■ Exercise instructions ■
Exactly as they appear, retype the lines from the one containing "Where should I" through the final line of the data below. Leave pictures out.

[Dataset records]
☆ ☆ ☆
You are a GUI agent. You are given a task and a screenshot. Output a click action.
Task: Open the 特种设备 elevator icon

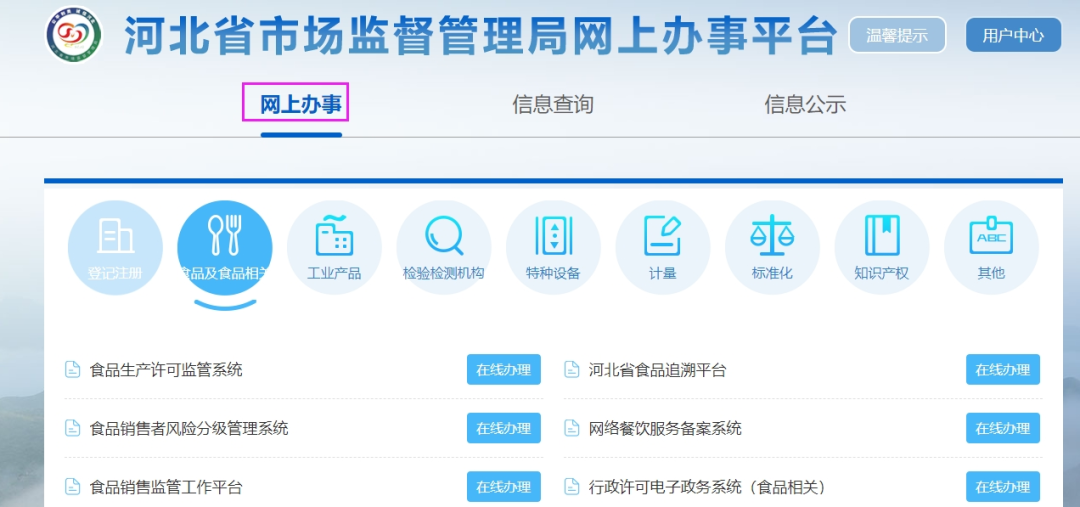coord(553,247)
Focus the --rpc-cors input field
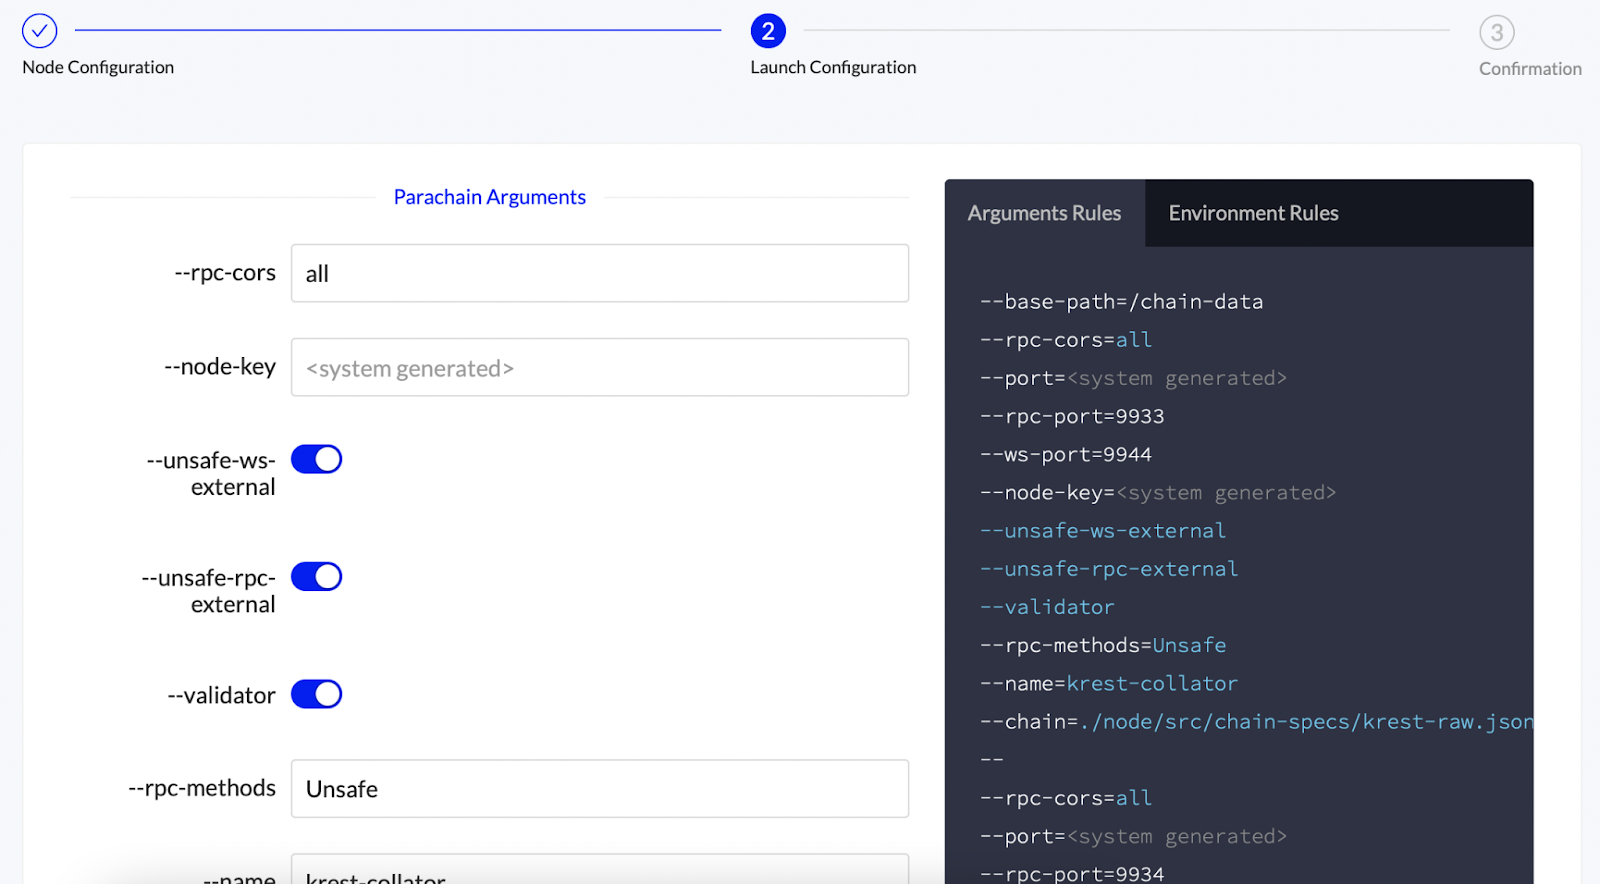Screen dimensions: 1600x884 (600, 273)
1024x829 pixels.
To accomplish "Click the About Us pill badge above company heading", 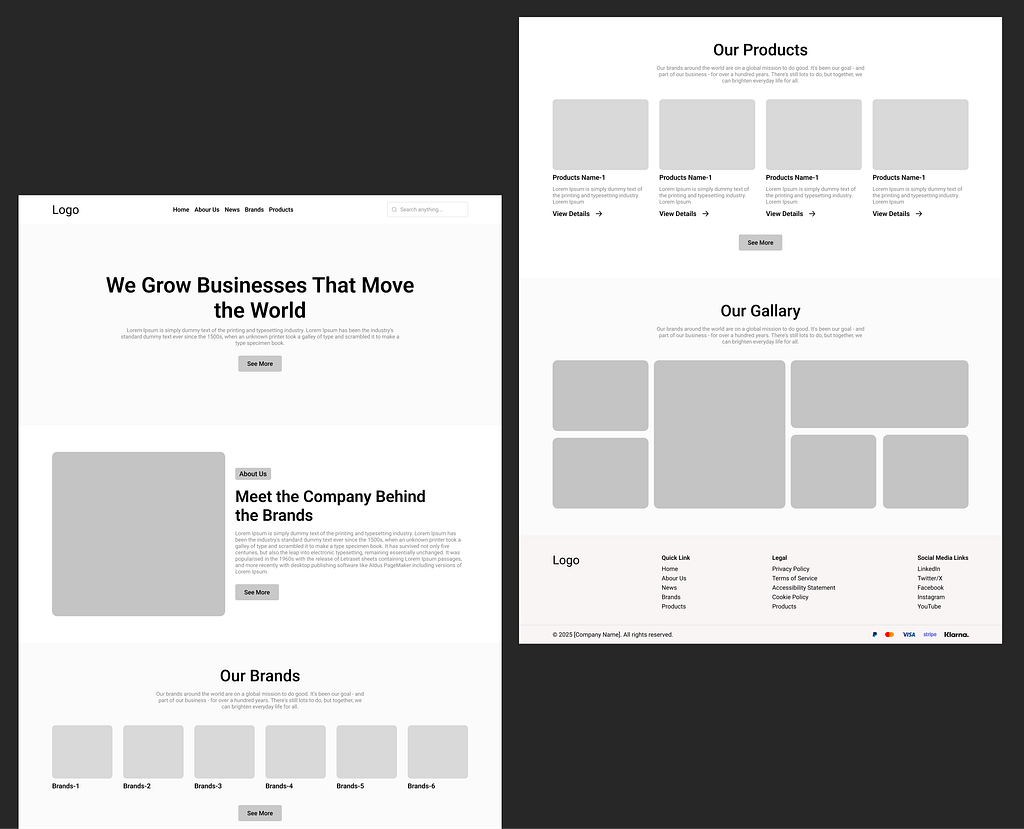I will (x=252, y=473).
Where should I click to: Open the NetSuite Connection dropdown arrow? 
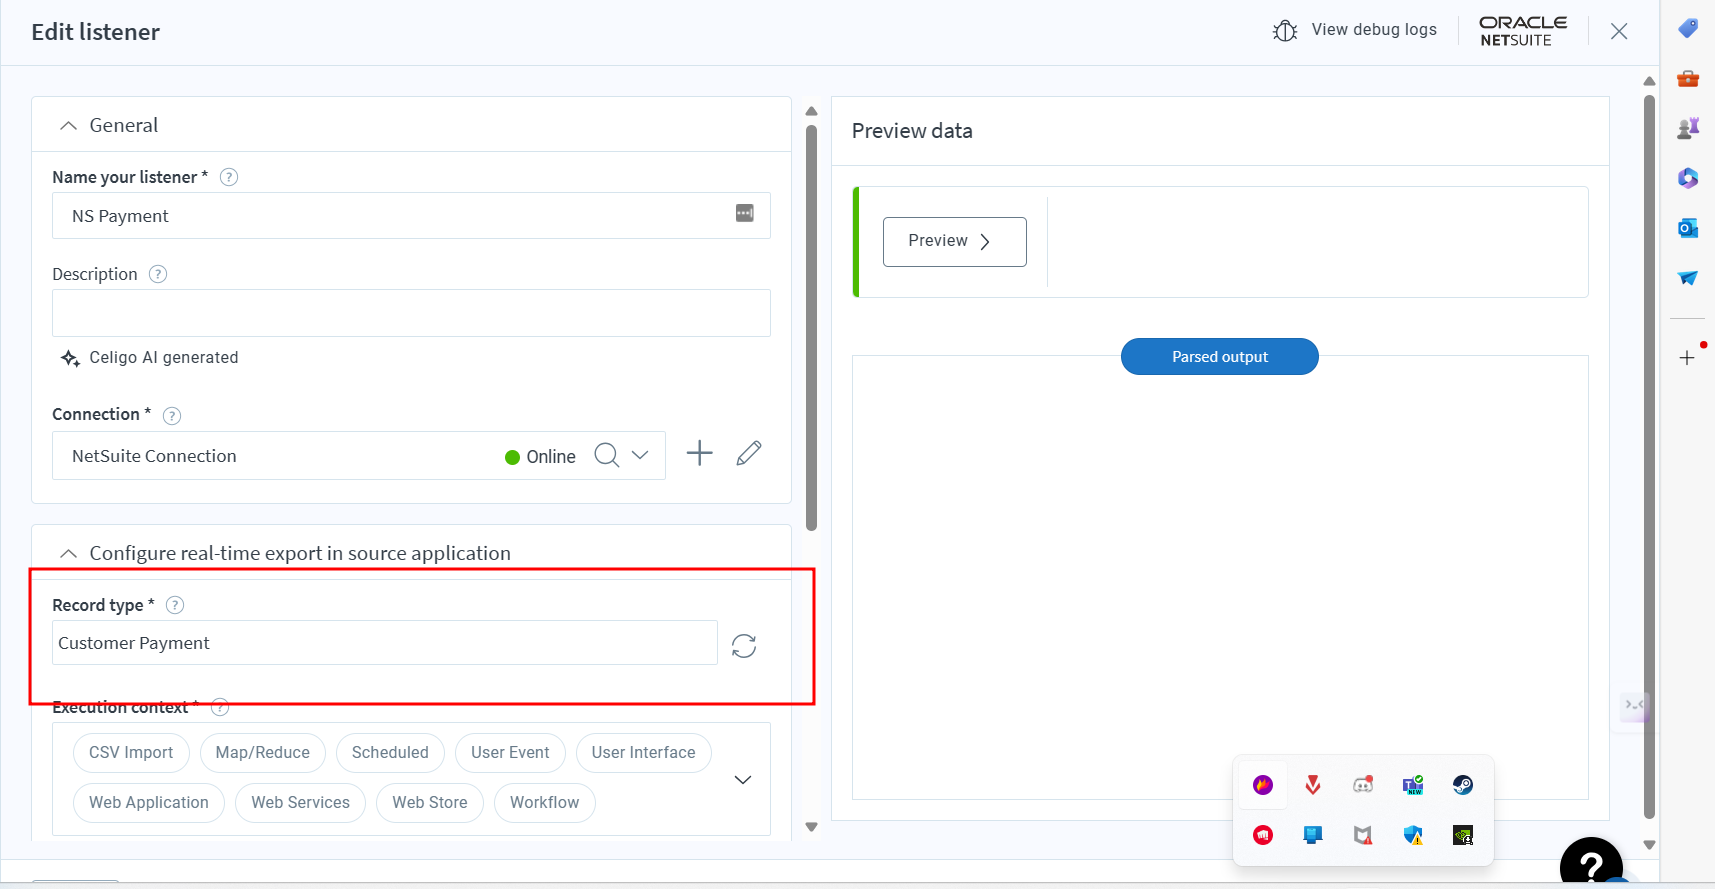click(640, 456)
☆ ☆ ☆
■ Expected answer ■
Where should I click to: Open the NetSuite Connection dropdown arrow? 
click(640, 456)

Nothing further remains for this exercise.